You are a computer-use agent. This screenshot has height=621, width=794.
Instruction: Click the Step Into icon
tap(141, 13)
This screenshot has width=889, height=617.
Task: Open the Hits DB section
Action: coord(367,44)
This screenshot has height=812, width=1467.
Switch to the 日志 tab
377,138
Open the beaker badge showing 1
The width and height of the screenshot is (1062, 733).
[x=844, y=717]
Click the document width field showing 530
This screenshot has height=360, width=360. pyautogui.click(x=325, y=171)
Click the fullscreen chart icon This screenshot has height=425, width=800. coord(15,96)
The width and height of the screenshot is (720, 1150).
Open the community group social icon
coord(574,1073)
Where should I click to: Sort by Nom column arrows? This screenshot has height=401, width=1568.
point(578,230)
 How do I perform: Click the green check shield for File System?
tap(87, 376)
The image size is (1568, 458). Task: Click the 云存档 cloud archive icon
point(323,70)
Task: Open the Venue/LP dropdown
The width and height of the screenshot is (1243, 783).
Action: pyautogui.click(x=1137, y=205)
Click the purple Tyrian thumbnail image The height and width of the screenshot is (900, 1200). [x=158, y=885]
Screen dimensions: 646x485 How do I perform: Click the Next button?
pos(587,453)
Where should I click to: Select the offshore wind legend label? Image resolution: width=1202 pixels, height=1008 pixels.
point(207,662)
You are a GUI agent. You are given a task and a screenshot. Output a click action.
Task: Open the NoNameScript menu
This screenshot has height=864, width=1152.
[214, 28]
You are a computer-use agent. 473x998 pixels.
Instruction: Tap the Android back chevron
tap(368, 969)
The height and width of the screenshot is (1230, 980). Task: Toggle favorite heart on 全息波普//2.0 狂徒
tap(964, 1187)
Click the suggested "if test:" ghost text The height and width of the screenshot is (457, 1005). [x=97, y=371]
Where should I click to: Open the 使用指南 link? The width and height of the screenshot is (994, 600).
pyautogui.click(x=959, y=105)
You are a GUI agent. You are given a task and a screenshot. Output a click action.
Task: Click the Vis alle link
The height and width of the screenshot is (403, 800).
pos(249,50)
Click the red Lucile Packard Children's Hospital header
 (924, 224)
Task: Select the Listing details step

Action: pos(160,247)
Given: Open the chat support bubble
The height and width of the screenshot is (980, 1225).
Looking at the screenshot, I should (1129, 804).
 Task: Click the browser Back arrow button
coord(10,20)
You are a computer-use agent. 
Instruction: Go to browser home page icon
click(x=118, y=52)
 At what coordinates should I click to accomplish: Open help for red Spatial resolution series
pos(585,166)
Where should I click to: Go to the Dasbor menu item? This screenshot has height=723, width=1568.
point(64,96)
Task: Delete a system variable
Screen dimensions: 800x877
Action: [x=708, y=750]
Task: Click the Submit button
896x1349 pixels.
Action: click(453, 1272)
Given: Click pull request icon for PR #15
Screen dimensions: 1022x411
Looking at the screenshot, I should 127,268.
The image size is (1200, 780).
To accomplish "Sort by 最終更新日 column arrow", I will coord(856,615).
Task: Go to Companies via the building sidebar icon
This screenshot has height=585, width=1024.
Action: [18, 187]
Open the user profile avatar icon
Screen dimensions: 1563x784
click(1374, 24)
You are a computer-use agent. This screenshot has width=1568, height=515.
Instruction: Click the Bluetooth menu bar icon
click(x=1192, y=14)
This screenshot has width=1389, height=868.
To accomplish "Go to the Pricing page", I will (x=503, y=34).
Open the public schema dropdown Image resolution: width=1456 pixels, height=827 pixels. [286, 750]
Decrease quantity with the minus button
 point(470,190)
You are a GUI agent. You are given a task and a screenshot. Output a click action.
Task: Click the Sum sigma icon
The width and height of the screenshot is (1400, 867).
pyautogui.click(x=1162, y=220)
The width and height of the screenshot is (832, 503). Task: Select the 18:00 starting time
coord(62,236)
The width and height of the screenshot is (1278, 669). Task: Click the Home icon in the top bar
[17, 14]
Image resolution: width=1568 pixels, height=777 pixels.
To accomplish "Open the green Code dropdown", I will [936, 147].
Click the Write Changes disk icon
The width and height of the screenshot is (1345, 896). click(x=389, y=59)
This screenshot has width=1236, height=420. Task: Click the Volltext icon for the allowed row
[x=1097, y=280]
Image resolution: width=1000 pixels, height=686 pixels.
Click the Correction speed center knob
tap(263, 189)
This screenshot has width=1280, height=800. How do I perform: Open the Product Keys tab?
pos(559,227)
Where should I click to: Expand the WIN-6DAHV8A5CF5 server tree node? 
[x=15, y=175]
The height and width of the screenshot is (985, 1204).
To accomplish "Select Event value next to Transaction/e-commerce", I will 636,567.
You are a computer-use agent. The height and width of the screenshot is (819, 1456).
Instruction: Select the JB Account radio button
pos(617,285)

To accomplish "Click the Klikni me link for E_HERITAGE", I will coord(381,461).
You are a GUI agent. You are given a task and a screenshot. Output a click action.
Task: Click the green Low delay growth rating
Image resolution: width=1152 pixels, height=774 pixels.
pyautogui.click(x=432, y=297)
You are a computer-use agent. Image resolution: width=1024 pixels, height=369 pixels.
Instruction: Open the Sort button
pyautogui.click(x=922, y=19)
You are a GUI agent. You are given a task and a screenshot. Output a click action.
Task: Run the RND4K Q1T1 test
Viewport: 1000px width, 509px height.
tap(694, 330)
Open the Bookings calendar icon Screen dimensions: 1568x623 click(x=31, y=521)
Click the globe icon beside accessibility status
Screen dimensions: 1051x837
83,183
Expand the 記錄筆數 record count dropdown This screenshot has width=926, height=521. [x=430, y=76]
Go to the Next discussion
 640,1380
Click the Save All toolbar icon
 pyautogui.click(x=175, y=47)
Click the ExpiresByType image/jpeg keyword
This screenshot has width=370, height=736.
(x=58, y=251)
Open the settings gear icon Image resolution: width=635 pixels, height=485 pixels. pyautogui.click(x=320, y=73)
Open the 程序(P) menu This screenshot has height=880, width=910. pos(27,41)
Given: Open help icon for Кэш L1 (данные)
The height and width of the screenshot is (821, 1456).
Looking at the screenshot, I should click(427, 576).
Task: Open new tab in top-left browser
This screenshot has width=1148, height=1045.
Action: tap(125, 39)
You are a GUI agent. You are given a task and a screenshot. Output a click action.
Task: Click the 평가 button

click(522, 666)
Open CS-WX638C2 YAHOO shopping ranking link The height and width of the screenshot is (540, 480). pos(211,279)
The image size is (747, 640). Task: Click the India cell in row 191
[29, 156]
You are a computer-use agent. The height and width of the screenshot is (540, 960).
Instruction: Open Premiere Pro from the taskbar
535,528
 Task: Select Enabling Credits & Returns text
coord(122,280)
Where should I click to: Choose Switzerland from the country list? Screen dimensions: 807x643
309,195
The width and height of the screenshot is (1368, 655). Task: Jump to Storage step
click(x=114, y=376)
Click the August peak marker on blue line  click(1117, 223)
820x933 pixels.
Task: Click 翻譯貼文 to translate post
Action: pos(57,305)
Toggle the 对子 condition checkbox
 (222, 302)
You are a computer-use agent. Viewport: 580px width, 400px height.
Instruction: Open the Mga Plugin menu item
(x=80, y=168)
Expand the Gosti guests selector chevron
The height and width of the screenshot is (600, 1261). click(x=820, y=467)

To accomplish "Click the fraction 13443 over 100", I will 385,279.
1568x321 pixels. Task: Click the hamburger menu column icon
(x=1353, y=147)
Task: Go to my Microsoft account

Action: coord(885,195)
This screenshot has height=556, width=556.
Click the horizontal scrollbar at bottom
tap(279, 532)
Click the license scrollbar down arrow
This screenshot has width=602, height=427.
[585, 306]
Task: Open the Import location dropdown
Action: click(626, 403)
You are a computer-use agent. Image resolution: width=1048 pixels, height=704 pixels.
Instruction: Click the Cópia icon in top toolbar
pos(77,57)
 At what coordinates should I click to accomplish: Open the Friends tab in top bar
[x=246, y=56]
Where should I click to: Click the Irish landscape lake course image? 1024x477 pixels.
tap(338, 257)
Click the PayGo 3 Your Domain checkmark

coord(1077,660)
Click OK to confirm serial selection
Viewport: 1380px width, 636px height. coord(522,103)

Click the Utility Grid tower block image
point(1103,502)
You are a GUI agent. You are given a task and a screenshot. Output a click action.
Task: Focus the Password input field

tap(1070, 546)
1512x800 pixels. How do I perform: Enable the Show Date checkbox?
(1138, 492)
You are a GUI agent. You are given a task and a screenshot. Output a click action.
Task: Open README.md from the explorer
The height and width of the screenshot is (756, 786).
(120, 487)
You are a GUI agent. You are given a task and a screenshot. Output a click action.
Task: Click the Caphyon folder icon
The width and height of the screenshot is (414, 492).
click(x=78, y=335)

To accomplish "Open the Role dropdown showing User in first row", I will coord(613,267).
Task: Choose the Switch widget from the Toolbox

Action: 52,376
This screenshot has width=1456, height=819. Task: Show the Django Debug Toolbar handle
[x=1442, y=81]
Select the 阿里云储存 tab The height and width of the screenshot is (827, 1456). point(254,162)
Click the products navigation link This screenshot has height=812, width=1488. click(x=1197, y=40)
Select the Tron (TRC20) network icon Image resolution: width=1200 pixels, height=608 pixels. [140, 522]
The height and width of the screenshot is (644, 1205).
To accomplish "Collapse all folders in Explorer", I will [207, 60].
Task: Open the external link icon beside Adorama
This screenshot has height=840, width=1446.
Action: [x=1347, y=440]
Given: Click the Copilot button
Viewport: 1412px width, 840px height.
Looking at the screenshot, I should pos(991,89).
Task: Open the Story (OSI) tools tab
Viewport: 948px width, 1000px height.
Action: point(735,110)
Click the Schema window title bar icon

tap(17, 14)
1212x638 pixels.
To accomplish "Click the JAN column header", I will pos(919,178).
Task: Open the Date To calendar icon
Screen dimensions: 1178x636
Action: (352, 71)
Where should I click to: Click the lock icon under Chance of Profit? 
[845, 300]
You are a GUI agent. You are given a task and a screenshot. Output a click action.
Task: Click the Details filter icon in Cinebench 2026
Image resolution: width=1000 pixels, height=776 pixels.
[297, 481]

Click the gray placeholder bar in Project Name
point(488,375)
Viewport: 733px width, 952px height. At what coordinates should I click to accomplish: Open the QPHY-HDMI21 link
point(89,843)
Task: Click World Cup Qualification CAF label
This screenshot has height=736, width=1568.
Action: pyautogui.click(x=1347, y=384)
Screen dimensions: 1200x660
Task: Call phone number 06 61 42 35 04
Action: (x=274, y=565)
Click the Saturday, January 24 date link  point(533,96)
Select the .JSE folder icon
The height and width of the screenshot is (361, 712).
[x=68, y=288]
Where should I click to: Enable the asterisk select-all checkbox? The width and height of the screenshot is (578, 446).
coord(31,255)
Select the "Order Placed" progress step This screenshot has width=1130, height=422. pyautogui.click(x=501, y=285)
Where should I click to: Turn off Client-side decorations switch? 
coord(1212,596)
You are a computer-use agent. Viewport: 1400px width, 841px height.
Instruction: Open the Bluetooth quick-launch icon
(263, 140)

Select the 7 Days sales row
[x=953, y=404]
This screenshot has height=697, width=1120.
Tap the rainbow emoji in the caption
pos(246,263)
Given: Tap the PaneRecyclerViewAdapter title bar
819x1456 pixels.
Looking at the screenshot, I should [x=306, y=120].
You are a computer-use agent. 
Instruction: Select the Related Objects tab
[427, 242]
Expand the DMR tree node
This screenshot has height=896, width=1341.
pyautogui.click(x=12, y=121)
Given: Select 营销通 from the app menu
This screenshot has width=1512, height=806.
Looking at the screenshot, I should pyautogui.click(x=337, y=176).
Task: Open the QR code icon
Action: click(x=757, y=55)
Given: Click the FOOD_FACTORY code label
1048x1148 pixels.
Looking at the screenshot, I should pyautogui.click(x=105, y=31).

= = =

## TASK DESCRIPTION
Convert the entries above, from the first line up to and including the line containing "Click the suggested", into a JSON list of strings with one string per line, leaving out blank lines.

## FINISHED EXERCISE
[
  "You are a computer-use agent. This screenshot has height=621, width=794.",
  "Instruction: Click the Step Into icon",
  "tap(141, 13)",
  "This screenshot has width=889, height=617.",
  "Task: Open the Hits DB section",
  "Action: coord(367,44)",
  "This screenshot has height=812, width=1467.",
  "Switch to the 日志 tab",
  "377,138",
  "Open the beaker badge showing 1",
  "The width and height of the screenshot is (1062, 733).",
  "[x=844, y=717]",
  "Click the document width field showing 530",
  "This screenshot has height=360, width=360. pyautogui.click(x=325, y=171)",
  "Click the fullscreen chart icon This screenshot has height=425, width=800. coord(15,96)",
  "The width and height of the screenshot is (720, 1150).",
  "Open the community group social icon",
  "coord(574,1073)",
  "Where should I click to: Sort by Nom column arrows? This screenshot has height=401, width=1568.",
  "point(578,230)",
  " How do I perform: Click the green check shield for File System?",
  "tap(87, 376)",
  "The image size is (1568, 458). Task: Click the 云存档 cloud archive icon",
  "point(323,70)",
  "Task: Open the Venue/LP dropdown",
  "The width and height of the screenshot is (1243, 783).",
  "Action: pyautogui.click(x=1137, y=205)",
  "Click the purple Tyrian thumbnail image The height and width of the screenshot is (900, 1200). [x=158, y=885]",
  "Screen dimensions: 646x485 How do I perform: Click the Next button?",
  "pos(587,453)",
  "Where should I click to: Select the offshore wind legend label? Image resolution: width=1202 pixels, height=1008 pixels.",
  "point(207,662)",
  "You are a GUI agent. You are given a task and a screenshot. Output a click action.",
  "Task: Open the NoNameScript menu",
  "This screenshot has height=864, width=1152.",
  "[214, 28]",
  "You are a computer-use agent. 473x998 pixels.",
  "Instruction: Tap the Android back chevron",
  "tap(368, 969)",
  "The height and width of the screenshot is (1230, 980). Task: Toggle favorite heart on 全息波普//2.0 狂徒",
  "tap(964, 1187)",
  "Click the suggested \"if test:\" ghost text The height and width of the screenshot is (457, 1005). [x=97, y=371]"
]